• **Extracted entries**:
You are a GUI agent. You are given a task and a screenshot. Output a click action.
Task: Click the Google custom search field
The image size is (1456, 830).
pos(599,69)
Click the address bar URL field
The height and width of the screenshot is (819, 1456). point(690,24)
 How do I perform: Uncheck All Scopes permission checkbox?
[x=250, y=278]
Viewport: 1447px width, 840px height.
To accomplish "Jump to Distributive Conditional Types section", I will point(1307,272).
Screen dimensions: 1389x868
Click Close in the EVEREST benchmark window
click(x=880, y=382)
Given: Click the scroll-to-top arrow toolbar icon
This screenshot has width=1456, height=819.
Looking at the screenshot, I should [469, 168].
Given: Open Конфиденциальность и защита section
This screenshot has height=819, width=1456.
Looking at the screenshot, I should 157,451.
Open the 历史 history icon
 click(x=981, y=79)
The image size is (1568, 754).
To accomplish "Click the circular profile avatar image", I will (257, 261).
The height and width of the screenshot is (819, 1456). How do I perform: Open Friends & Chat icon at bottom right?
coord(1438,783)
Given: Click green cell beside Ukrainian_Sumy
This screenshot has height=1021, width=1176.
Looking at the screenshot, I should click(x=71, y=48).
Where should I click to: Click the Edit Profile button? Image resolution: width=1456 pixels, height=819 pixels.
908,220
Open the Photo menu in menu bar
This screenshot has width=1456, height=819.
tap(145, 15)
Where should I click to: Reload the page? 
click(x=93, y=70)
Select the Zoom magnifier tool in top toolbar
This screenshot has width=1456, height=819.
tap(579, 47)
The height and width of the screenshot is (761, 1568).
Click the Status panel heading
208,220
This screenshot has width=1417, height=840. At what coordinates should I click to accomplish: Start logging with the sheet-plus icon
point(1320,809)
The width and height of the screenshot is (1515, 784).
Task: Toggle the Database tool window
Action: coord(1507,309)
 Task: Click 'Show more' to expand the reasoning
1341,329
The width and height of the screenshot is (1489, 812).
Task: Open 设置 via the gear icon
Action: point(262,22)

• **Your instructions**:
Above this task is a listing. Restate, word for word and with nothing added, the lines from the one with "The image size is (1568, 754)." through the one with "Select the Zoom magnifier tool in top toolbar".

• **Result of this exercise**:
The image size is (1568, 754).
To accomplish "Click the circular profile avatar image", I will (257, 261).
The height and width of the screenshot is (819, 1456). How do I perform: Open Friends & Chat icon at bottom right?
coord(1438,783)
Given: Click green cell beside Ukrainian_Sumy
This screenshot has height=1021, width=1176.
Looking at the screenshot, I should click(x=71, y=48).
Where should I click to: Click the Edit Profile button? Image resolution: width=1456 pixels, height=819 pixels.
908,220
Open the Photo menu in menu bar
This screenshot has width=1456, height=819.
tap(145, 15)
Where should I click to: Reload the page? 
click(x=93, y=70)
Select the Zoom magnifier tool in top toolbar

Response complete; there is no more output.